>> BEGIN DATASET ROWS
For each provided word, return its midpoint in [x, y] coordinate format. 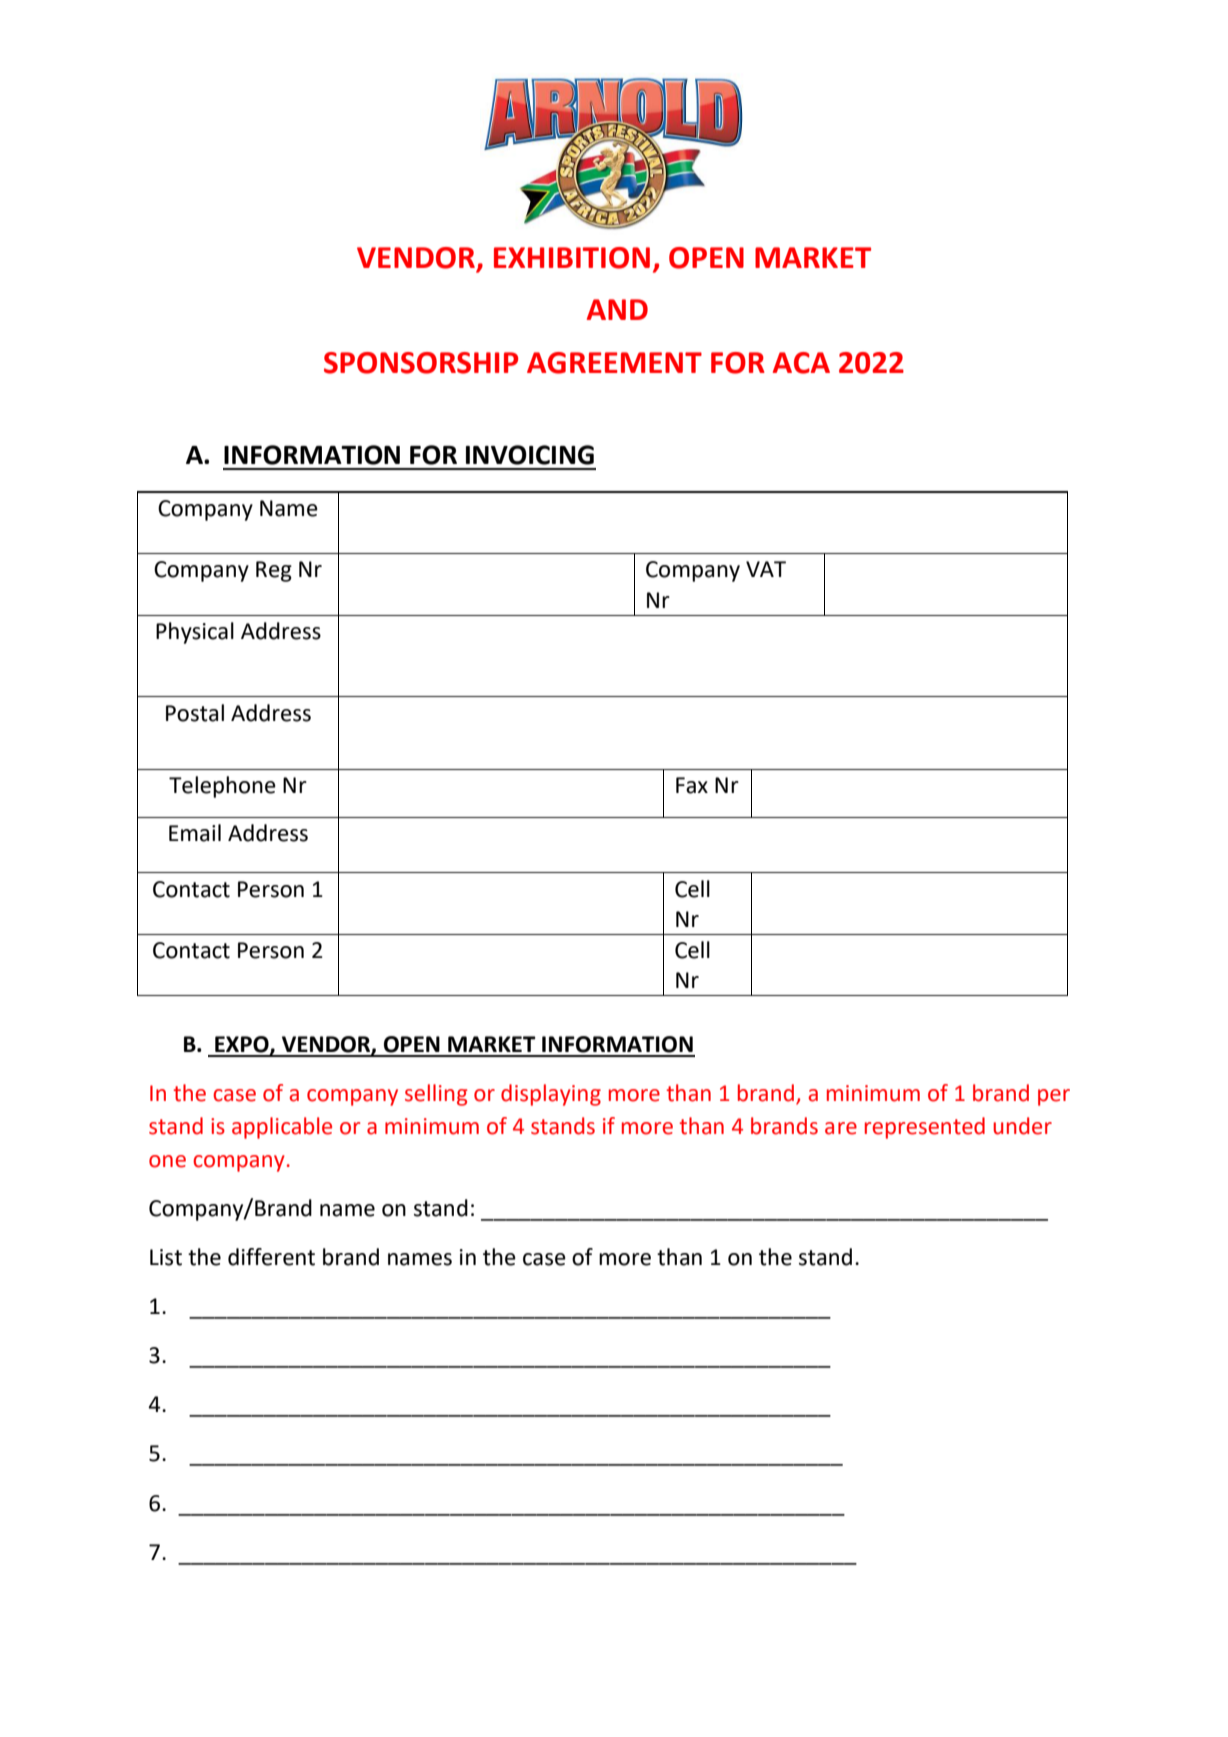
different [271, 1257]
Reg [274, 571]
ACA [801, 363]
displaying [551, 1095]
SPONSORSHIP [421, 363]
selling [436, 1095]
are [841, 1128]
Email [195, 833]
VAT [766, 569]
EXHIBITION [572, 258]
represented [925, 1128]
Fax [692, 785]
>> END DATASET ROWS
Pull out every line of the records above word for word, omitting the pictures.

OUTPUT FOR THIS TASK:
For each provided word, return its midpoint in [x, y] coordinate format. 
different [271, 1257]
Reg [274, 571]
ACA [801, 363]
displaying [551, 1095]
SPONSORSHIP [421, 363]
selling [436, 1095]
are [841, 1128]
Email [195, 833]
VAT [766, 569]
EXHIBITION [572, 258]
represented [925, 1128]
Fax [692, 785]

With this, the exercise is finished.